Location: Great Basin Rangelands ResearchTitle: Suppression of Bromus tectorum L. by established perennial grasses: mechanisms-Part One) Author
Submitted to: Applied and Environmental Soil Science
Publication Type: Peer reviewed journal
Publication Acceptance Date: 6/6/2012
Publication Date: 7/24/2012
Citation: Blank, R.R., Morgan, T.A. 2012. Suppression of Bromus tectorum L. by established perennial grasses: mechanisms-part one. Applied and Environmental Soil Science. DOI: 10.1155/2012/632172. Interpretive Summary: The exotic annual grass, cheatgrass, is responsible for ecosystem degradation throughout the intermountain west. Healthy perennial grass communities can suppress cheatgrass, but we lack mechanistic understanding of the process. We researched how established perennial grasses suppress cheatgrass through a series of greenhouse studies. We conclude that suppression is multifaceted involving reduced nutrient availability and decrease soil space. Our data cannot confirm or reject allelopathic suppression of cheatgrass. Understanding the mechanisms involved with suppression may lead to novel control strategies against cheatgrass.
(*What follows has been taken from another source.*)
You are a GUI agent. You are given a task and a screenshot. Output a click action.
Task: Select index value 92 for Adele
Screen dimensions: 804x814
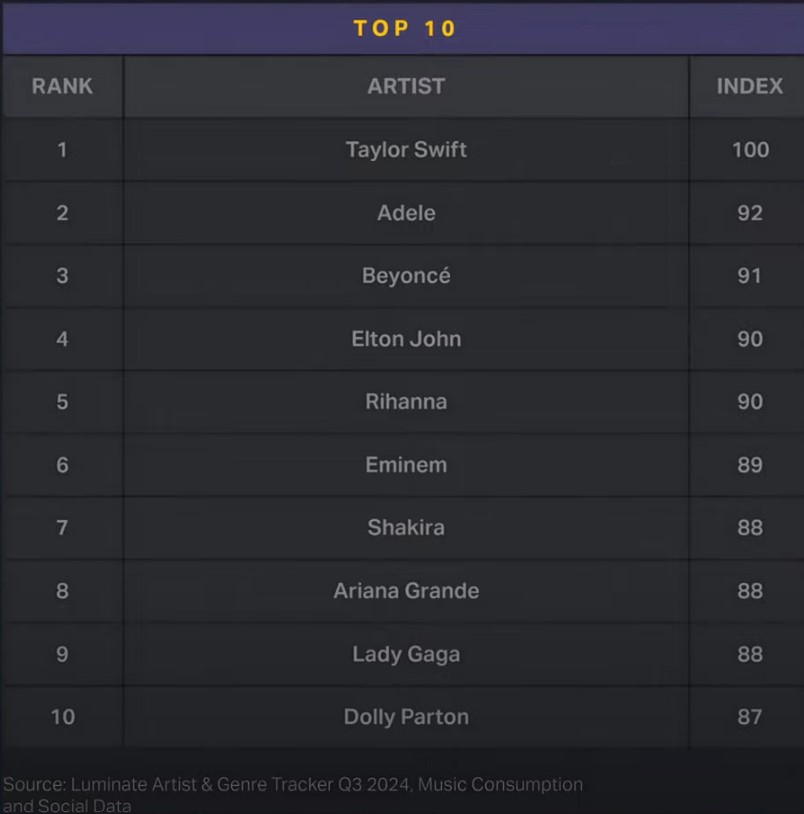click(x=750, y=213)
Technical Abstract: Bromus tectorum L. (cheatgrass) is an Eurasian annual grass that has invaded ecosystems throughout the Intermountain west of the United States. Our purpose was to examine mechanisms by which established perennial grasses suppress the growth of B. tectorum. Using rhizotrons, the experiment was conducted over 5 growth cycles: (1) B. tectorum planted between perennial grasses; (2) perennials clipped and B. tectorum planted; (3) perennials clipped and B. tectorum planted into soil mixed with activated carbon; (4) perennials clipped, B. tectorum planted, and top-dressed with fertilizer, and; (5) perennial grasses killed and B. tectorum planted. Water was not limiting in this study. Response variables measured at the end of each growth cycle included above-groundmass and tissue nutrient concentrations. Relative to controls (B. tectorum without competition), established perennial grasses significantly hindered the growth of B. tectorum. Overall, biomass of B. tectorum, grown between established perennials, increased considerably after fertilizer addition and dramatically upon death of the perennials. Potential mechanisms involved in the suppression of B. tectorum include reduced nitrogen (possibly phosphorus) availability and coopting of biological soil space by perennial roots. Our data cannot confirm or reject allelopathic suppression. Understanding the mechanisms involved with suppression may lead to novel control strategies against B. tectorum.